» EXERCISE OBJECTIVE: Every line from the one with "Click the circled A in App Store icon" to the end of the entries, both included, is to be copied exactly; the other lines stay out.

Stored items
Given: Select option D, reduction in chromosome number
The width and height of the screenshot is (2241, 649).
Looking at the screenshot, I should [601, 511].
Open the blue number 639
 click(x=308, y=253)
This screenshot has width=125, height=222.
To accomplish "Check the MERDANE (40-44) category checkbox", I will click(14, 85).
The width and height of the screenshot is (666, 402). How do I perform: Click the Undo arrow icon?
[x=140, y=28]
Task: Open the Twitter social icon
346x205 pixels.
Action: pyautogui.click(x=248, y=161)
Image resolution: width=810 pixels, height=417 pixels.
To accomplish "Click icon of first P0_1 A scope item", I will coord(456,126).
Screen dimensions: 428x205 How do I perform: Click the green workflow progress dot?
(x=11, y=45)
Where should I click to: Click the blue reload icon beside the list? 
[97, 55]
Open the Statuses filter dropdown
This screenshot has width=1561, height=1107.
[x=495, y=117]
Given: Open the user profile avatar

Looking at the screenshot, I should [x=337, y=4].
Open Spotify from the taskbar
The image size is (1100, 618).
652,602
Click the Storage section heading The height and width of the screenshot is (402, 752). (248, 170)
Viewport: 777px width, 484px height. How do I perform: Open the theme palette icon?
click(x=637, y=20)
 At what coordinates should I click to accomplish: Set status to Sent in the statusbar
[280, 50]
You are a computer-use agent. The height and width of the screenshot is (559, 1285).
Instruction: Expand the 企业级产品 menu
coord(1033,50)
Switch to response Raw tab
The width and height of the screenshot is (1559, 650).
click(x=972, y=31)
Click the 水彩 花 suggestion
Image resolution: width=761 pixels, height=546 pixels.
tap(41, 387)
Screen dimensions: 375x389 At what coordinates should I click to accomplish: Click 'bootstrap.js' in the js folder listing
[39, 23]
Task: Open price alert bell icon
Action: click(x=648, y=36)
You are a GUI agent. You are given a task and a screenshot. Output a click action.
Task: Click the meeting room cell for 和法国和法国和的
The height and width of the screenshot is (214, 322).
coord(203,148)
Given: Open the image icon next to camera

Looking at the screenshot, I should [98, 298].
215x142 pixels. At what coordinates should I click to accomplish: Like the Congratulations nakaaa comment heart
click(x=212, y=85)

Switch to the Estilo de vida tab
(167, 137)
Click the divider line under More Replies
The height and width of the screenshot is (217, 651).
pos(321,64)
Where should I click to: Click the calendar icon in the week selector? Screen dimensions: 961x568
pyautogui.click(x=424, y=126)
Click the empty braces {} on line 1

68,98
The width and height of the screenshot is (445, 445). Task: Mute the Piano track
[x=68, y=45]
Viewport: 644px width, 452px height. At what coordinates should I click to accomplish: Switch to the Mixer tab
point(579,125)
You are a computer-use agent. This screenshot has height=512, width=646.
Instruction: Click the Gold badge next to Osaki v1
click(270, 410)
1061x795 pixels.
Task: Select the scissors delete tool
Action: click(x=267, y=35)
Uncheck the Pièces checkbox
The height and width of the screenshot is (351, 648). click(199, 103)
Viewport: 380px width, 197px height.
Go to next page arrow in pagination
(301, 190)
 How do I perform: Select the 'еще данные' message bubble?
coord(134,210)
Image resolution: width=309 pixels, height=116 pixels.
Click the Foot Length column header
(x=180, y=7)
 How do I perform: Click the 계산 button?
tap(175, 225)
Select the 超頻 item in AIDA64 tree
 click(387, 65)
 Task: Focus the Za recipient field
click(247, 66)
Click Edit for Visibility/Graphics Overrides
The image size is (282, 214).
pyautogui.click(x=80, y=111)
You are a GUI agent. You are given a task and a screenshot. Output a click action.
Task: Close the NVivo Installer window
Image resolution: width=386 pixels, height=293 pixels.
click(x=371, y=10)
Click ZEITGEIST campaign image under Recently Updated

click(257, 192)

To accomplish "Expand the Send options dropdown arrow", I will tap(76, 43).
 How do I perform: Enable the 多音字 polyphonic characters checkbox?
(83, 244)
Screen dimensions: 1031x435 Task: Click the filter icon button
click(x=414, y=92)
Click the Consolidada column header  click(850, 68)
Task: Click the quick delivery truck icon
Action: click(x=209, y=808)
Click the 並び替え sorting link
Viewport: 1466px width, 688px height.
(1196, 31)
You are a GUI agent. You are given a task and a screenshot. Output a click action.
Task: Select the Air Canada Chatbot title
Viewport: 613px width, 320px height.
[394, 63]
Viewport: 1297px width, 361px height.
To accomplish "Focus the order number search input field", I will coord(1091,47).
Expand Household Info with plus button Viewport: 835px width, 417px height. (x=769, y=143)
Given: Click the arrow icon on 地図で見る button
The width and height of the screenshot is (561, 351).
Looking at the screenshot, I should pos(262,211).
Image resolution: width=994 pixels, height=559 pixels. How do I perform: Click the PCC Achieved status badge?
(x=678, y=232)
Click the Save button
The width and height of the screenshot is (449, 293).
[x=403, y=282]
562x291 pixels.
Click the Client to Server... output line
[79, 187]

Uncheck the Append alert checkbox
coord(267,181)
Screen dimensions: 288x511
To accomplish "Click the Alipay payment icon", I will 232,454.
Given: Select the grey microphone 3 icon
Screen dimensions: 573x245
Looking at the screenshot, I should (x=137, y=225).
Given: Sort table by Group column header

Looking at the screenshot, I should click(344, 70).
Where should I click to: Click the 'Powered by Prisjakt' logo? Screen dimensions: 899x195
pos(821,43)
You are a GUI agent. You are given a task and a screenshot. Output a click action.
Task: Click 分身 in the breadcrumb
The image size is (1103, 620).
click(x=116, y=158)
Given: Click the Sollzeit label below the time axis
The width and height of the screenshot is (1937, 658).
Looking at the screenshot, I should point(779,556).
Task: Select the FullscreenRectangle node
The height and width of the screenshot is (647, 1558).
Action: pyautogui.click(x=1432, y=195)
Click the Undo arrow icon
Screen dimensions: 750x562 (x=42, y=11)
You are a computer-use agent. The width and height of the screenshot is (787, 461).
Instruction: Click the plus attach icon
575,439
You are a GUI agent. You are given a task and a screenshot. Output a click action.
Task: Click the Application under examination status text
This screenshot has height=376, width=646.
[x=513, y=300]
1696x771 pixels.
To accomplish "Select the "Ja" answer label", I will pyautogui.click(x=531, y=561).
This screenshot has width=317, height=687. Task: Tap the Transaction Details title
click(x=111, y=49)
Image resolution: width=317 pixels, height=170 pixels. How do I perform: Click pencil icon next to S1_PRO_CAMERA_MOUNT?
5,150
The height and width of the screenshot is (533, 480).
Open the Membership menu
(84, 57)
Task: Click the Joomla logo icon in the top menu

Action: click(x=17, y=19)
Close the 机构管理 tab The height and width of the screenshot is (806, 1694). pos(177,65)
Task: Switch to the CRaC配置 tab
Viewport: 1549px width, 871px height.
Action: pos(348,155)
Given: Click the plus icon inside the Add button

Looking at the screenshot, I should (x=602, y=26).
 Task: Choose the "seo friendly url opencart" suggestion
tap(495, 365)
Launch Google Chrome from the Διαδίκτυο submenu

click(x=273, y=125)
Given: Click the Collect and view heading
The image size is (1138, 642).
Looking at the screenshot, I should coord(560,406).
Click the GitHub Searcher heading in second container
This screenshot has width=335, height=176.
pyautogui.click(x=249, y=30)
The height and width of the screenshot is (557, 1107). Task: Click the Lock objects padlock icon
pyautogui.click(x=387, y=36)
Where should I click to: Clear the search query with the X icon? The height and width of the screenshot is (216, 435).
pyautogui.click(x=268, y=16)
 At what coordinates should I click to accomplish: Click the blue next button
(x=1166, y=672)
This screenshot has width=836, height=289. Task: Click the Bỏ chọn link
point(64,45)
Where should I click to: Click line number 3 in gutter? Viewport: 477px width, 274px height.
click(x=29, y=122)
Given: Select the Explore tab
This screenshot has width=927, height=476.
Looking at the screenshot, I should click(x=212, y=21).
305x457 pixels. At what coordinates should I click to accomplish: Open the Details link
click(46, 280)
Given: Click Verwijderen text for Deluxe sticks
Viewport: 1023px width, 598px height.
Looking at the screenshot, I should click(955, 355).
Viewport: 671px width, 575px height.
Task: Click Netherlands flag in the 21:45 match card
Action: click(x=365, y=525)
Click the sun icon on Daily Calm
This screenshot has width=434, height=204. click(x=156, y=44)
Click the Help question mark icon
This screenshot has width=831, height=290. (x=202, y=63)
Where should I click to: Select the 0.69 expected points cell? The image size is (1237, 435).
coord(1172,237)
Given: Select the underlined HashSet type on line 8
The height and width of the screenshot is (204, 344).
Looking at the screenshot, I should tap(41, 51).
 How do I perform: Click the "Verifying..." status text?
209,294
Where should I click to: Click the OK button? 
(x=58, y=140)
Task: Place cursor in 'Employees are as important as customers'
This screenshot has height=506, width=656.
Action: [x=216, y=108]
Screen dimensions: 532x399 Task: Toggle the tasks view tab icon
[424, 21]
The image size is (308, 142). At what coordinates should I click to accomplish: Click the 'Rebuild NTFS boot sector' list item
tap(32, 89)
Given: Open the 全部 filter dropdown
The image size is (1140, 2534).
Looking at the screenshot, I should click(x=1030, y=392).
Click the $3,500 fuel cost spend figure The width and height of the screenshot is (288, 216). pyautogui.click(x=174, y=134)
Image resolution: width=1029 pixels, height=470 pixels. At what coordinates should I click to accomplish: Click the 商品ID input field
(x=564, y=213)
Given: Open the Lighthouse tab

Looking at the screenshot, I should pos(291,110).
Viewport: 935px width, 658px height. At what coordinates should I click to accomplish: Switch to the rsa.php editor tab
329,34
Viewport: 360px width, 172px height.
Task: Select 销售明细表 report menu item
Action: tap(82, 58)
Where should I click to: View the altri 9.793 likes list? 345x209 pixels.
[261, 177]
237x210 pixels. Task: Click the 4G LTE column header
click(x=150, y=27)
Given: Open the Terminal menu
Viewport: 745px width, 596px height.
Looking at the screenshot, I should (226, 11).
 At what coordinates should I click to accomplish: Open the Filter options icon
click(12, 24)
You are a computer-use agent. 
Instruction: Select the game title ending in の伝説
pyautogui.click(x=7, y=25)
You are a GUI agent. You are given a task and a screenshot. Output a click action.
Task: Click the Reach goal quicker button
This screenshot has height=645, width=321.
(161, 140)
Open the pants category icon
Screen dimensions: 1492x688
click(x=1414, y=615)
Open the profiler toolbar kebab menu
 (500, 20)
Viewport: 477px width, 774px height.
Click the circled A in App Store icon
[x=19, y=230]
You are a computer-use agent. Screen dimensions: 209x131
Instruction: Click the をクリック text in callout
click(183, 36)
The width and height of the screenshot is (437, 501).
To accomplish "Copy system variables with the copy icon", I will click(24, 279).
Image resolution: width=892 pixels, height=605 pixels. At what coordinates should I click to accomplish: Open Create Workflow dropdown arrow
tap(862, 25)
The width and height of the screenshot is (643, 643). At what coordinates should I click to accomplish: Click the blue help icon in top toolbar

» RESPONSE FOR THIS EXERCISE:
Click the circled A in App Store icon
[x=19, y=230]
You are a computer-use agent. Screen dimensions: 209x131
Instruction: Click the をクリック text in callout
click(183, 36)
The width and height of the screenshot is (437, 501).
To accomplish "Copy system variables with the copy icon", I will click(24, 279).
Image resolution: width=892 pixels, height=605 pixels. At what coordinates should I click to accomplish: Open Create Workflow dropdown arrow
tap(862, 25)
The width and height of the screenshot is (643, 643). At what coordinates should I click to accomplish: Click the blue help icon in top toolbar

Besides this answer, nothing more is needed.